Goal of the exercise ->
Write out nothing but the lines from the first line of the entries below through the line with "The width and"; no pictures go in.

Records to use ->
-------------------------
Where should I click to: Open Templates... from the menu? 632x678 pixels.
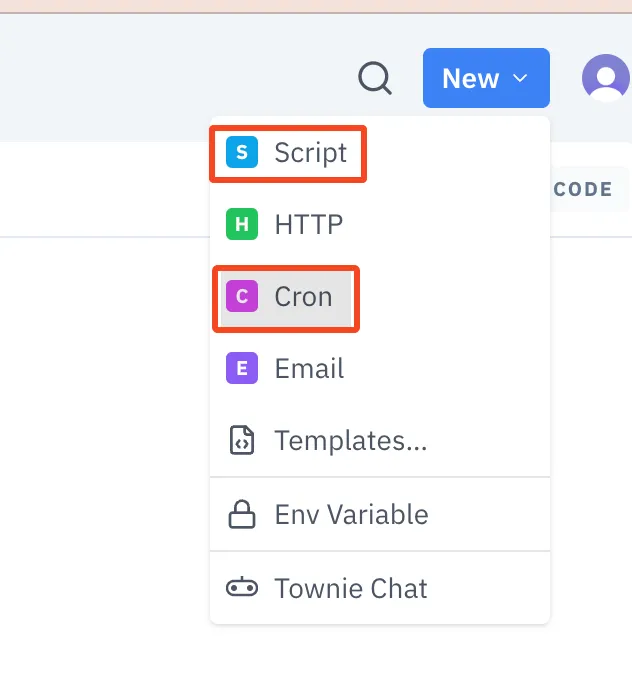[x=351, y=440]
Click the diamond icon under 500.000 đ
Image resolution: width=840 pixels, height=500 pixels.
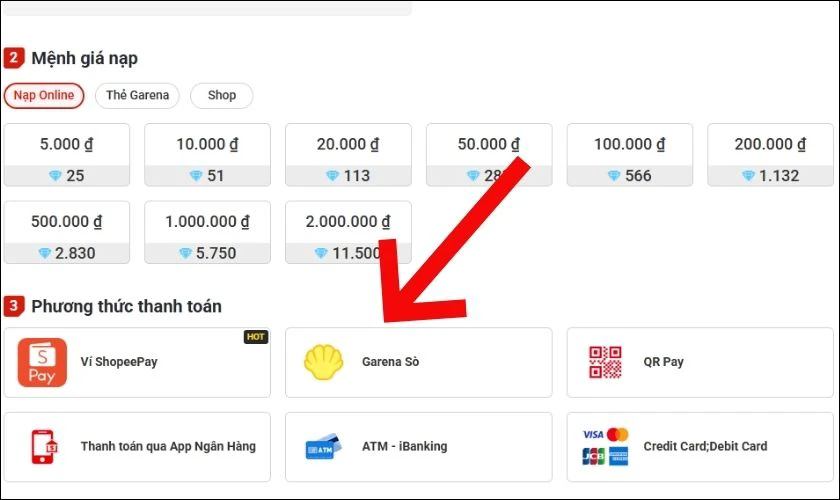[44, 253]
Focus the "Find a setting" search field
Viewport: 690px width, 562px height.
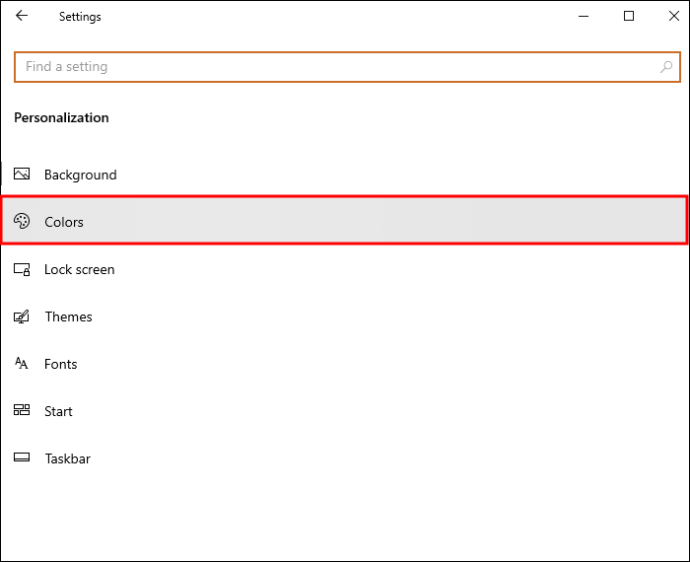pos(330,67)
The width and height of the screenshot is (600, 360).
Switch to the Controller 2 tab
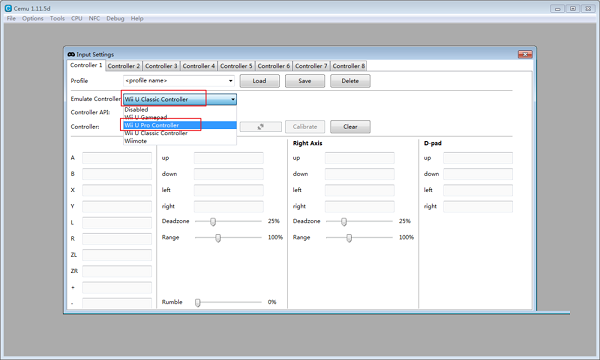(x=124, y=66)
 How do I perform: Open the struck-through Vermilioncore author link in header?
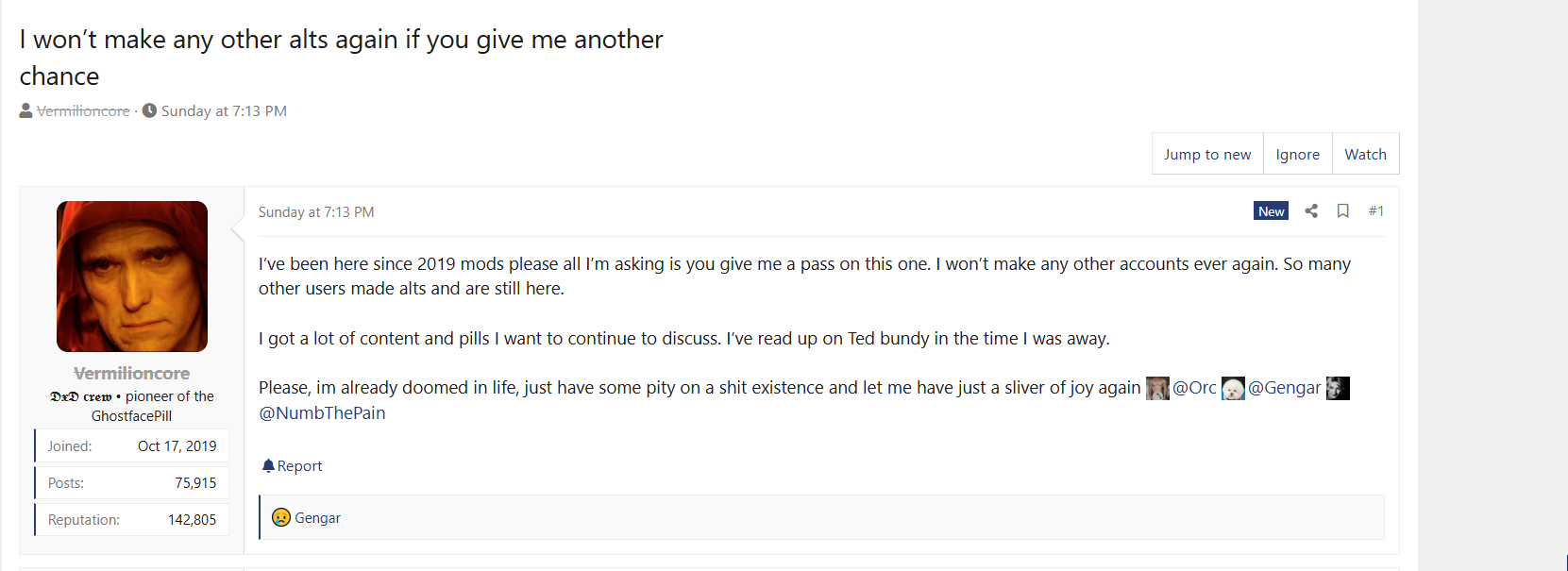click(x=83, y=110)
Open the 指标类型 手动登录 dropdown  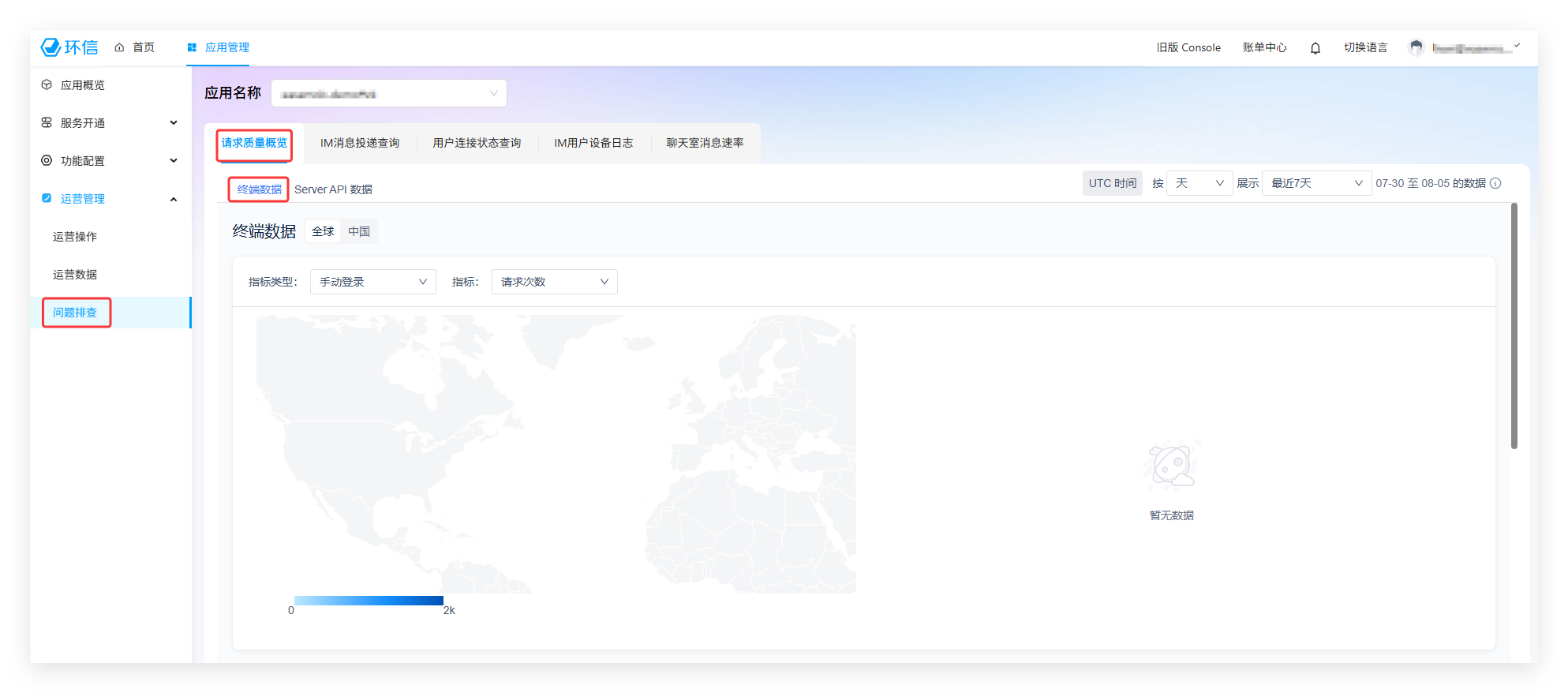click(372, 282)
-------------------------
Your solution ->
Where should I click to: Open Templates... from the menu? 632x678 pixels.
[x=351, y=440]
Click the diamond icon under 500.000 đ
Image resolution: width=840 pixels, height=500 pixels.
[44, 253]
Focus the "Find a setting" search field
Viewport: 690px width, 562px height.
pos(330,67)
The width and height of the screenshot is (600, 360).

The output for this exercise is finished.